I really enjoy the times my hyperfocus is really working. The flow feels amazing. I’m getting things done, answers are coming easily and are implemented quickly. I can think of something, and then just do it… it’s great! I feel productive, smooth, and fast. The clarity and connection of my thoughts and actions is amazing, and a nice break from my usual disjointed and interrupted thoughts.
Learning I had ADHD was just the start. It took years for me to figure out what it meant for my personal life and relationships, and even longer for what it meant for me professionally. I had to do a lot of soul-searching to figure out what was important to me personally and what my own goals were. When I’m working toward something I’m authentically passionate about, I don’t have to work so hard to focus and get things done. When you choose work that fits with you, rather than fit yourself into a job, ADHD turns into a superpower, and success can happen without as much need to mask and push through mental obstacles.
So how do you get there?
Know your triggers. Hyperfocus follows interest and novelty. Pay attention to the conditions under which it shows up: what time of day, what kind of problem, what environment. It isn’t just about catching it when it’s useful, those patterns are telling you something about yourself. It’s data about what lights your brain up, and a map to what you’re actually good at. That self-knowledge is a necessary part of setting yourself up for positive mental health and professional success.
Design your work around it, not against it. If deep focus tends to show up in the morning, protect those hours. Don’t schedule meetings at 9am and then wonder why you can’t get into flow at 2pm. Work with the pattern, not the ideal schedule someone else invented.

→ Stored data

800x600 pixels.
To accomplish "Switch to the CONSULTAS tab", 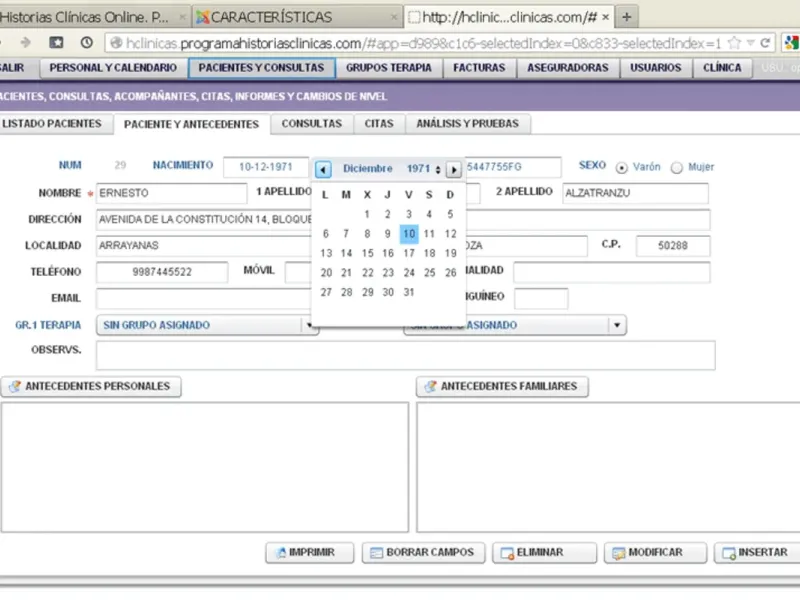I will click(x=312, y=124).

→ Task goal
Carry on the ADHD hyperfocus text from its final sentence. These lines aren't needed for the work here.

→ Response to the task
Build an off-ramp. Set a timer. Tell someone what you’re working on and for how long. Create a ritual that signals “done for now.” You’re not breaking the flow — you’re giving yourself a way to re-enter the world without a crash.
Make the things you’re genuinely interested in important. The more you can orient your work toward what you actually care about, not manufactured interest in someone else’s priorities, the more hyperfocus becomes an asset rather than a wildcard.
The goal is getting better at working with the brain you have. And that, more than any productivity hack, is what’s going to create success.
The one I struggle with is “Design your work around it, not against it.” I am very much someone who prefers to have meetings when my ADHD medication is fully in my system. It just makes me feel far more engaged and more like myself during the meeting. Unfortunately I cannot expect everyone to cater to my time preference when it comes to meetings, but I do try my best to schedule meetings in my preferred timeframe when I can. Sadly, my ADHD med doesn’t last me very long (only around 4-5 hours most days), so I really try to take advantage of the limited time I have of being super focused. I wish I could reach flow state even when my med wears off!
I hear that. I’m more attentive and less prone to interrupt others when I’m on my meds.